Thursday, October 2, 2014


            Long considered one of the “seven wonders of the world,” and second only to the great pyramid of Giza in size and grandeur, the Pharos light marking the entrance to the port of Alexandria, Egypt could be seen by ships nearly 100 miles at sea. It was built around 280 BC from stone and masonry rising to a height of nearly 600 feet. One can only marvel that its light source – reflected by a bronze mirror – was a fire which burned 24 hours a day and which was fed by fuel raised by workers and possibly a dumbwaiter from sea level below. And despite great storms and numerous earthquakes, its light shone for 1500 years!
            In fact, for 10,000 years of human life on earth, fire of one size or another was the only source of light to penetrate the long hours of darkness. Among my treasured artifacts is a tiny olive oil lamp whose meager glow is a sweet-smelling reminder of those modest light sources described throughout the New Testament, whose wicks needed frequent trimming and whose reservoirs should be kept filled and ready.

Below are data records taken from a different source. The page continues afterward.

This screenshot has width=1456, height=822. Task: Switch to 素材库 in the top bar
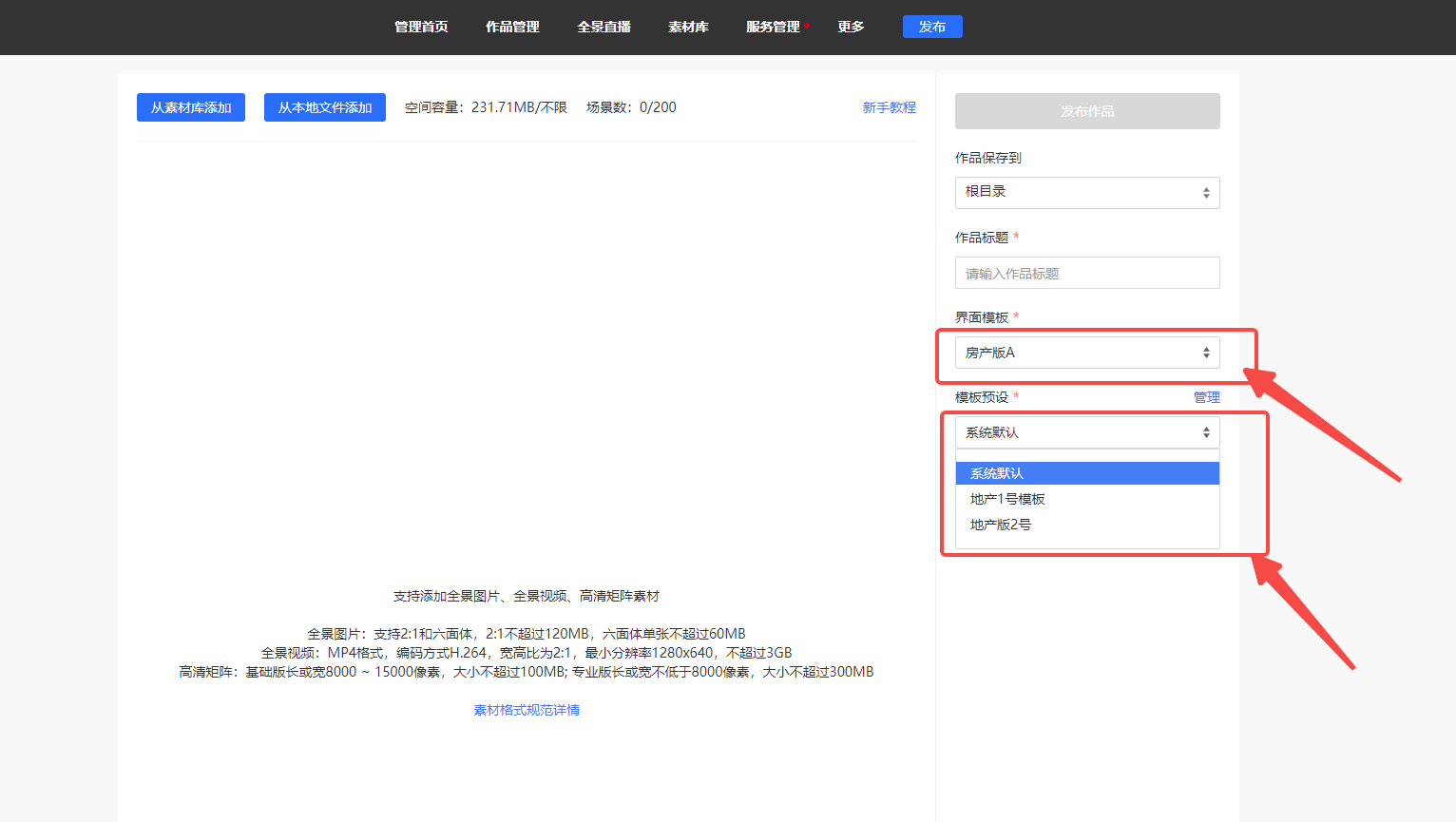tap(688, 27)
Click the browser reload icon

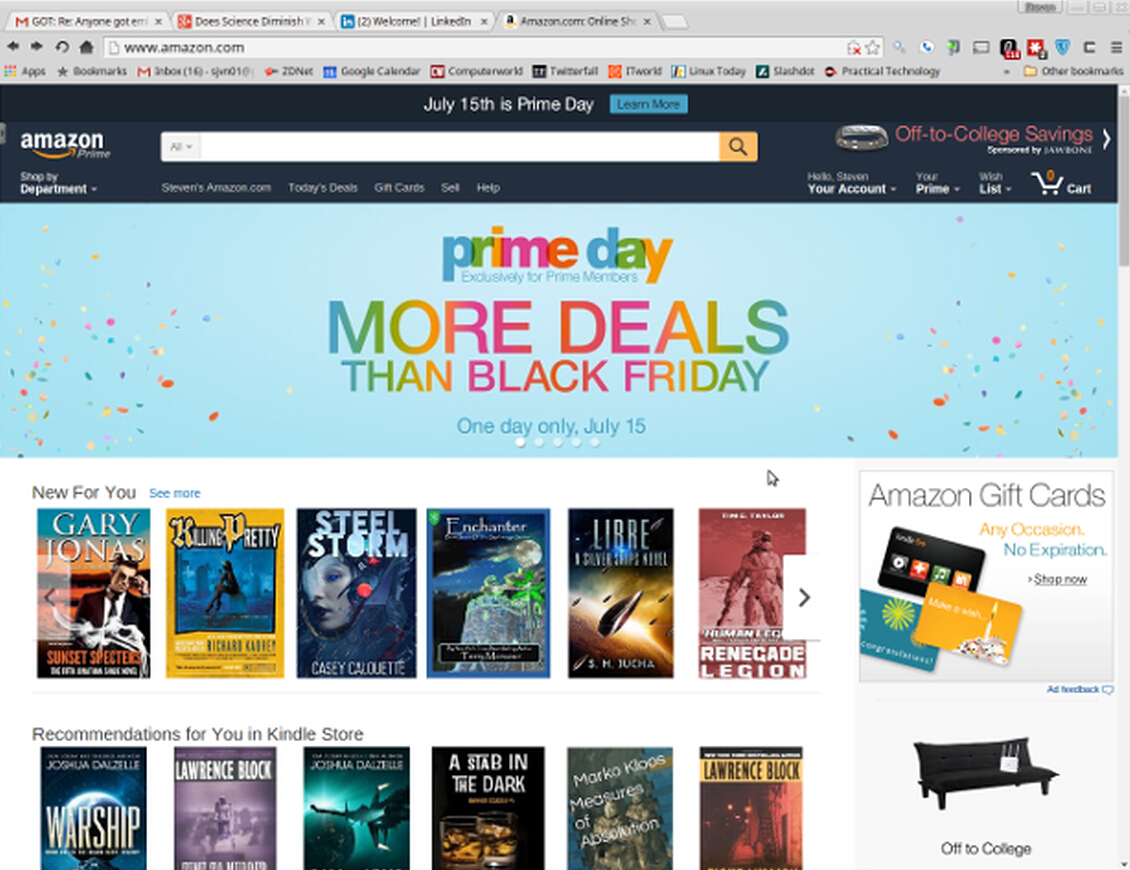click(x=62, y=47)
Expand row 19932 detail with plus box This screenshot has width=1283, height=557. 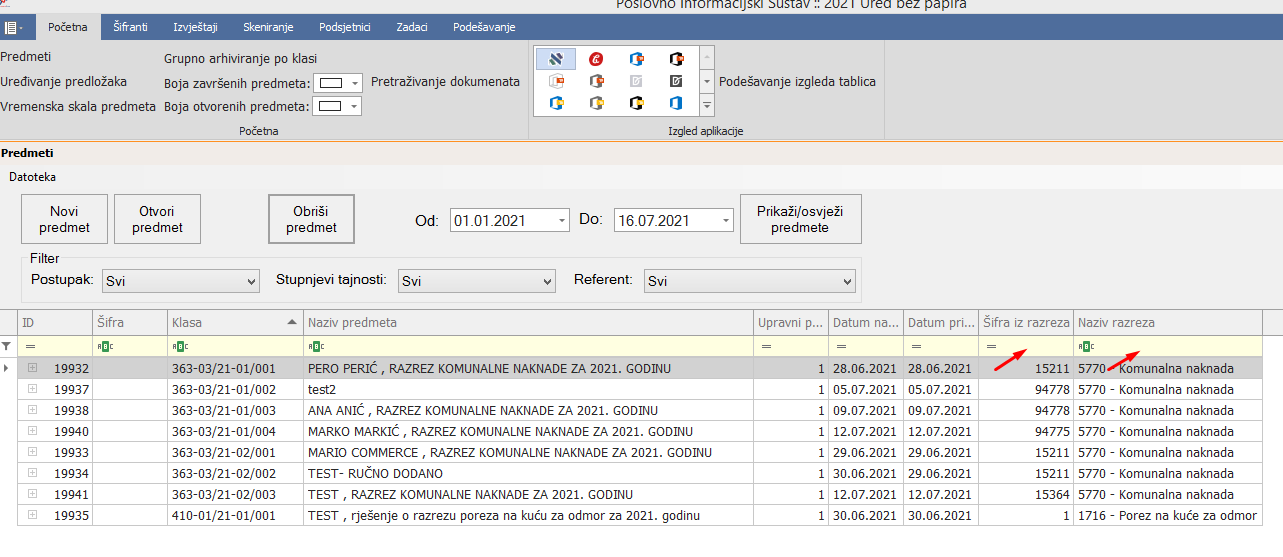pyautogui.click(x=32, y=368)
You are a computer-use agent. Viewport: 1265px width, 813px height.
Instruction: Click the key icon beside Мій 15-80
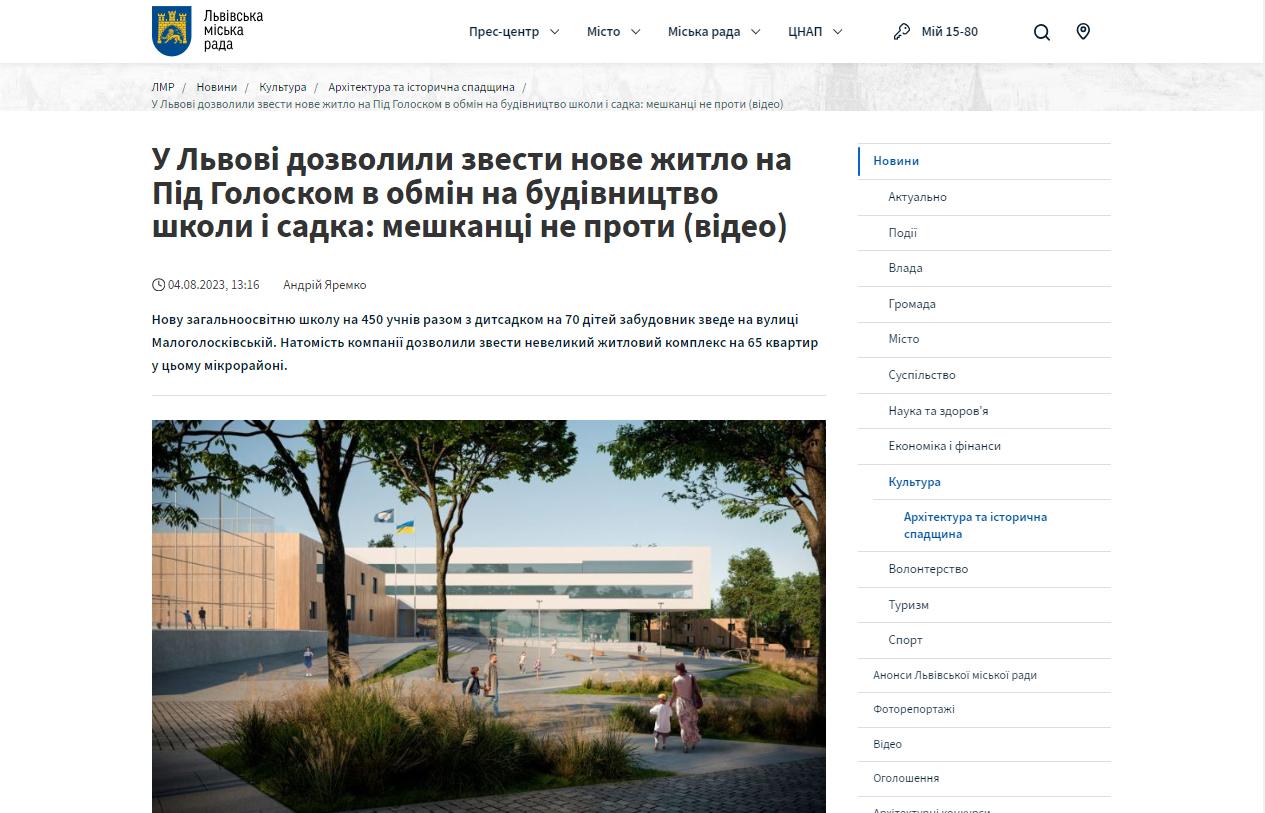901,32
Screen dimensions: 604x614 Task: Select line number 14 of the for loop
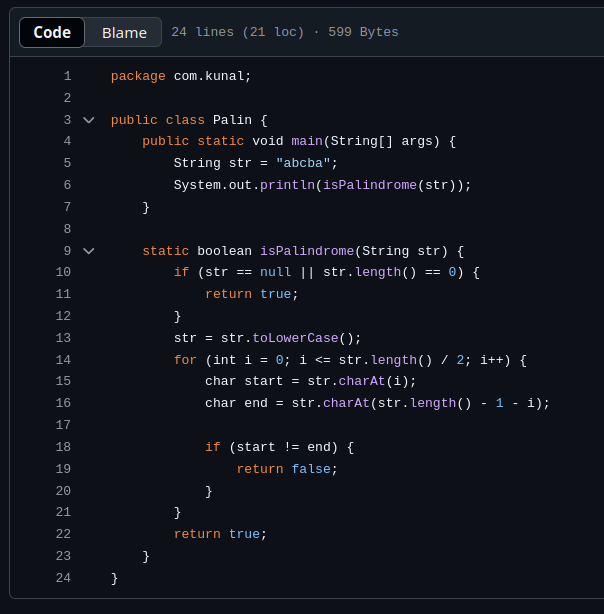pos(63,360)
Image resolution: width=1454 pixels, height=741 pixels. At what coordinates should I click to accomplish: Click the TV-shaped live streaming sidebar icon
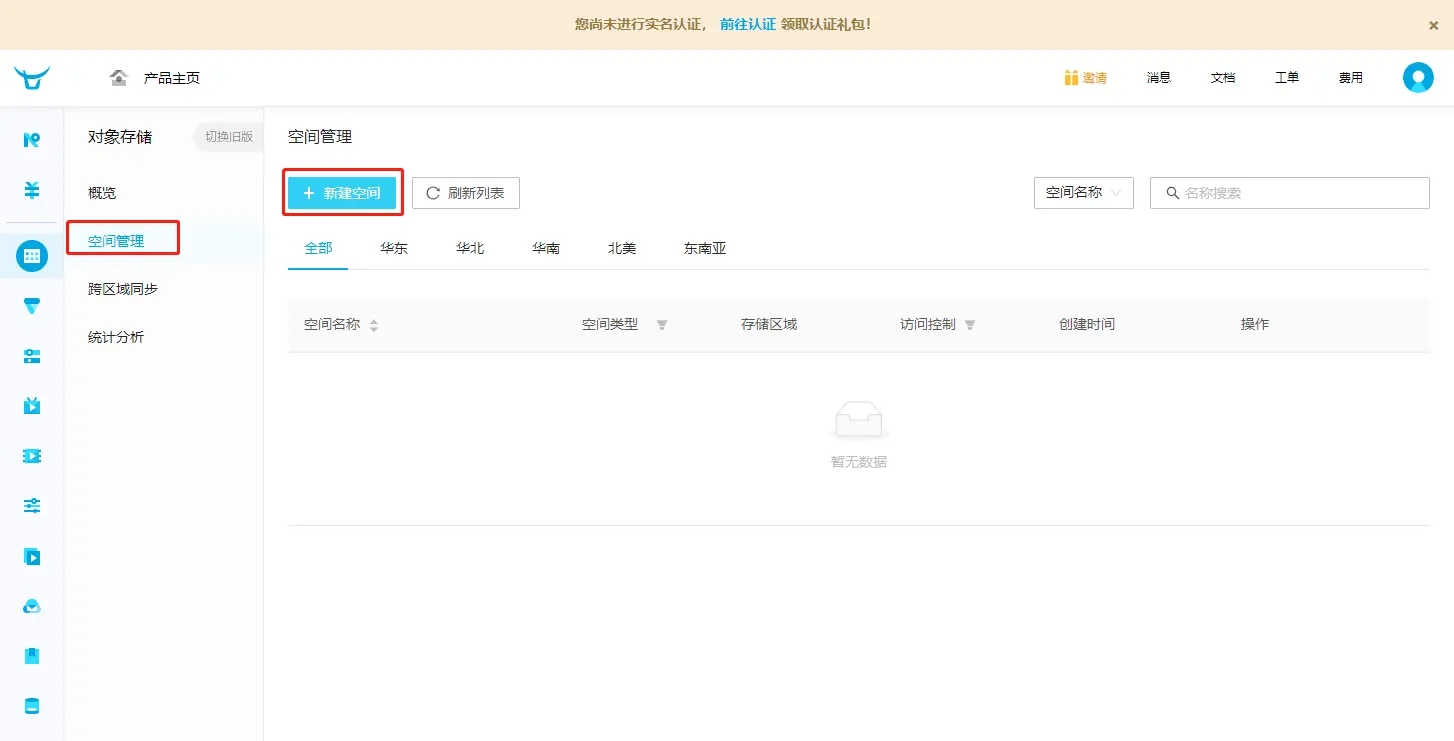[32, 405]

            The first of my ancestors to come to the New World pioneered Nantucket Island in the early 1600s where he and his sons became prosperous building and outfitting the whaling ships which plied the northern seas to harvest spermaceti and whale oil which became the favored fuel for the young nation’s hundreds of lighthouses and many homes, and which, despite its high price reached a peak of 17 million gallons by 1845. Whale oil was largely replaced as a lamp fuel by a mixture of alcohol and turpentine known as camphene, of which 90 million gallons hit the market by the Civil War year of 1862 and which was half the price of whale oil.
            All of this began to change when, in 1846, a Canadian named Alexander Gesner discovered a method for extracting oil from certain kinds of coal which he named kerosene, often referred to at the time as coal oil, or paraffin in England. With the discovery of petroleum in Pennsylvania, from which it was quickly learned that kerosene could be distilled far more easily,  the age of kerosene-fueled lighting and heating seemed here to stay; and in a way it has, since the world’s jet engines today use that very fuel. At the worldwide rate of 5 million barrels per day!
            By 1875 coal oil street lamps began to appear in towns across the country and with them a unique but familiar public employee immortalized in song. (I recently pulled from my extensive collection of old LP albums “The Old Lamplighter” recorded in 1946 by Sammy Kaye with Billy Williams doing the vocal, and listening to it carried me back to a soda fountain called The Spot where high school kids gathered each noon to sip a Nehi and drop a nickel or two in the juke box.)
            Then on September 4th, 1882 a miracle took place on Pearl Street in Manhattan when the Edison Illuminating Company went on line generating public power sufficient to light 400 lamps in the nearby homes of 85 customers, and by the next year, Roselle, New Jersey would become the first town to be lighted by electricity. In nearby Coytesville, the 150-year old three-story home and former stage coach Inn where I was born would become the first residence to be completely electrified when old wall and ceiling-mounted “gas lights” would receive Edison bulbs and a second life. In many parts of rural America, oil lamps would supply residential lighting until 1955. Some of my fondest boyhood memories involve vacation time spent in an old Victorian home in rural Connecticut where fresh cold water was hand pumped, the outhouse was an apple orchard away, and my job each night was to make sure the lamps were filled with kerosene in each bedroom well ahead of time. For me, it was sheer magic.
            In a modern world in which technological progress offers something new and wonderful on a near-daily basis, it is easy to forget that it has been only 132 years since the moment 10,000 years of relative darkness came to an end thanks to Mr. Edison’s Pearl Street “miracle.” In my own home today I confess to taking occasional nostalgic delight in turning off the switches and watching the gentle glow of my collection of kerosene-powered Aladdin lamps push back the cloak of night.

 With its round wick and illuminating mantle, the author’s favorite Aladdin lamp represents the ultimate in kerosene-fueled home lighting efficiency. They are still to be found in virtually every Amish home and barn.